Red team session one

December 1, 2025

red-teamingfindingssecurity

We ran our first structured red team session against three popular agent frameworks. The setup was straightforward: give each agent a set of tasks with clear scope boundaries, then systematically test whether those boundaries hold under adversarial conditions.

The short version: they do not.

Every framework we tested allowed scope escalation through prompt manipulation. The attack pattern is simple. You give the agent a task with access to specific tools. You then include instructions in the task context that reference tools outside the declared scope. In every case, at least some percentage of runs resulted in the agent attempting to use tools it was not supposed to have access to.

We also tested for action replay vulnerabilities.

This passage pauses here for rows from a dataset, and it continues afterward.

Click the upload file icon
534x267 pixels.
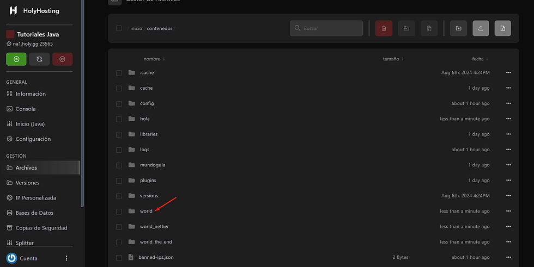[x=481, y=28]
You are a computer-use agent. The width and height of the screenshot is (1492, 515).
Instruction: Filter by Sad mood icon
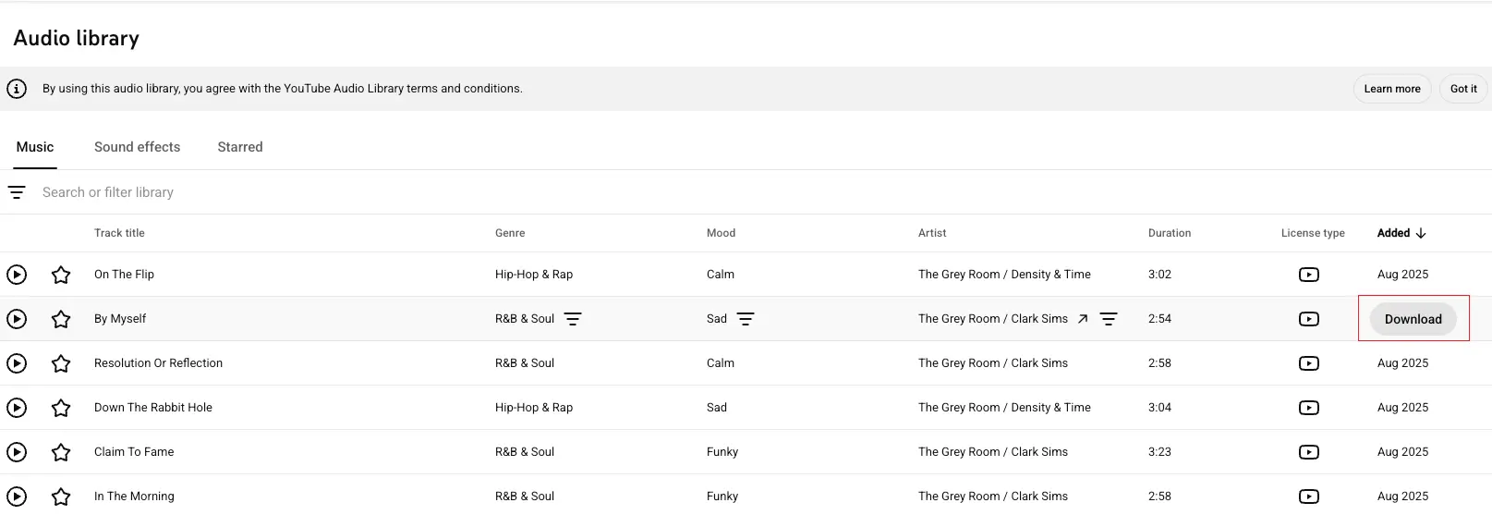coord(746,319)
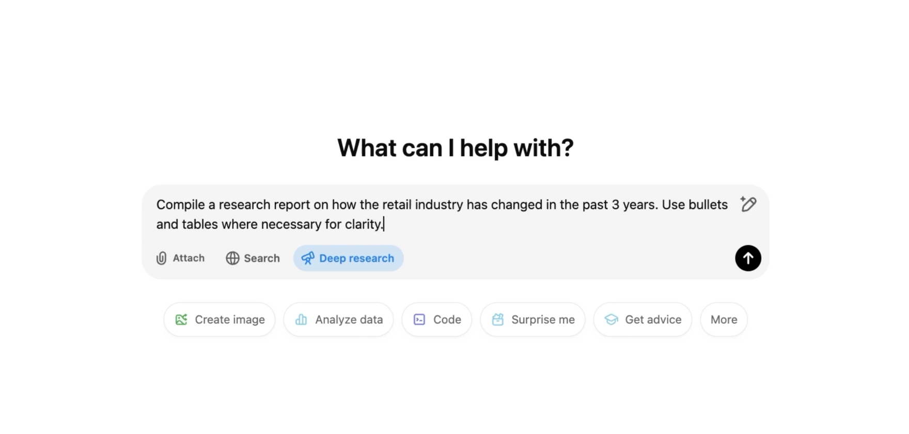
Task: Enable web Search mode for the prompt
Action: coord(253,258)
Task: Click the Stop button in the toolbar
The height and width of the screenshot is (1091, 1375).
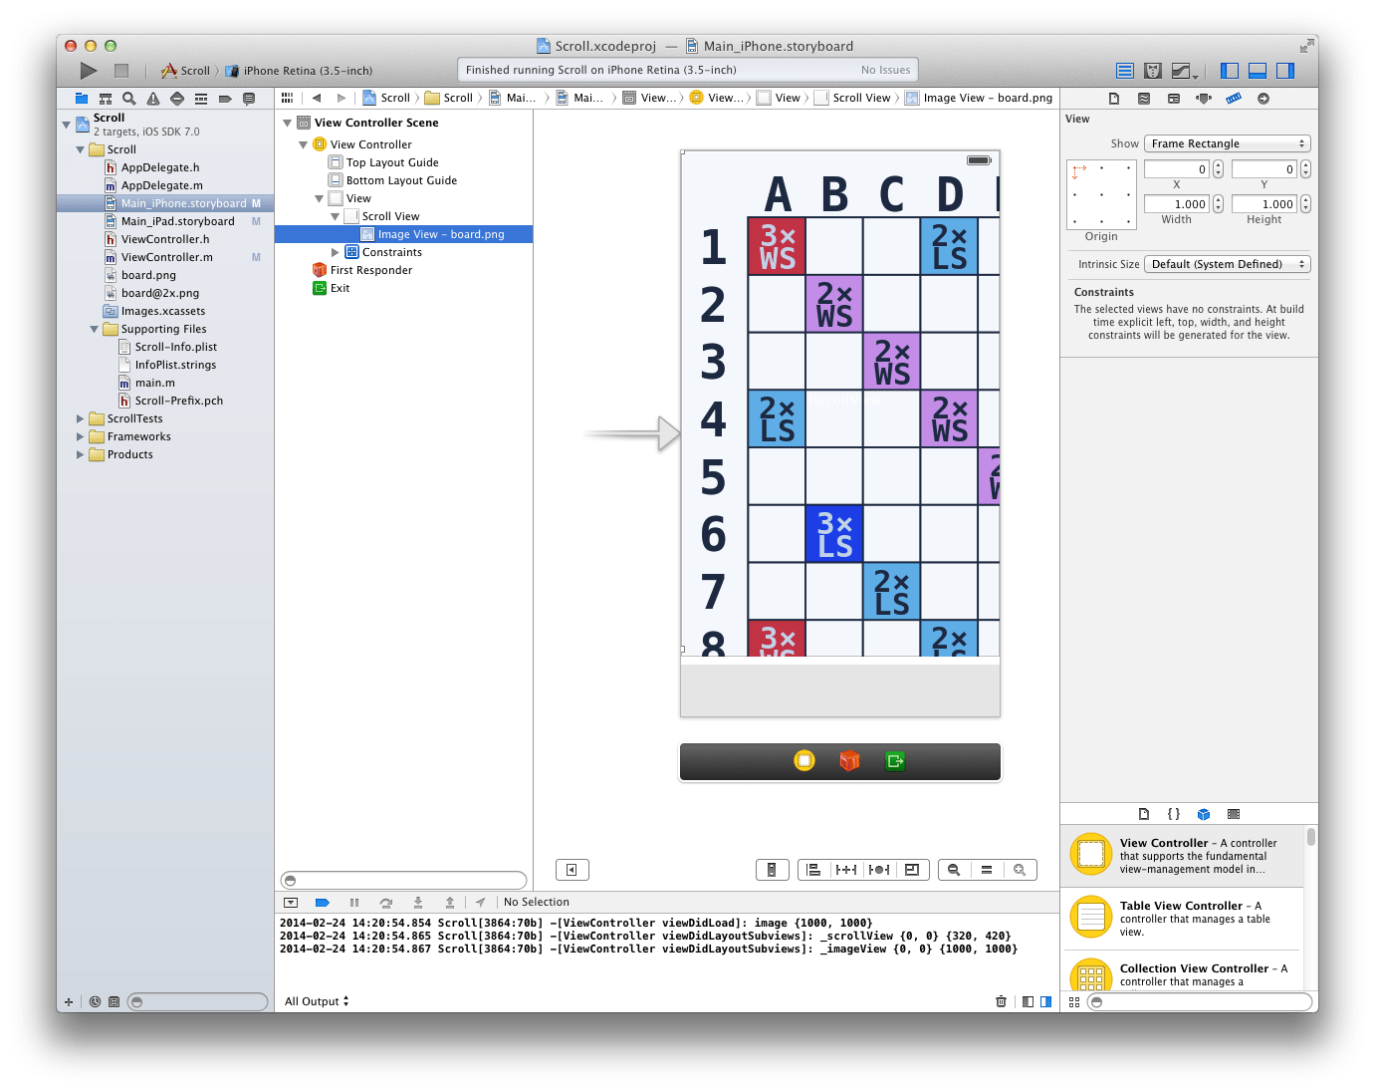Action: (x=120, y=70)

If an agent successfully completes an action, can you trick it into repeating that action by referencing the previous success? In two of the three frameworks, yes. The agent treats the prior success as evidence that the action is safe and skips any re-evaluation.

The failure mode we found most concerning was silent privilege escalation. One framework allows agents to modify their own tool definitions during execution. The documentation frames this as "adaptive tool use." From a security perspective, it means an agent can grant itself new capabilities mid-task without any external check.

We are writing up the full findings with reproducible test cases. These failure modes exist, they are easy to trigger, and current evaluations do not test for them.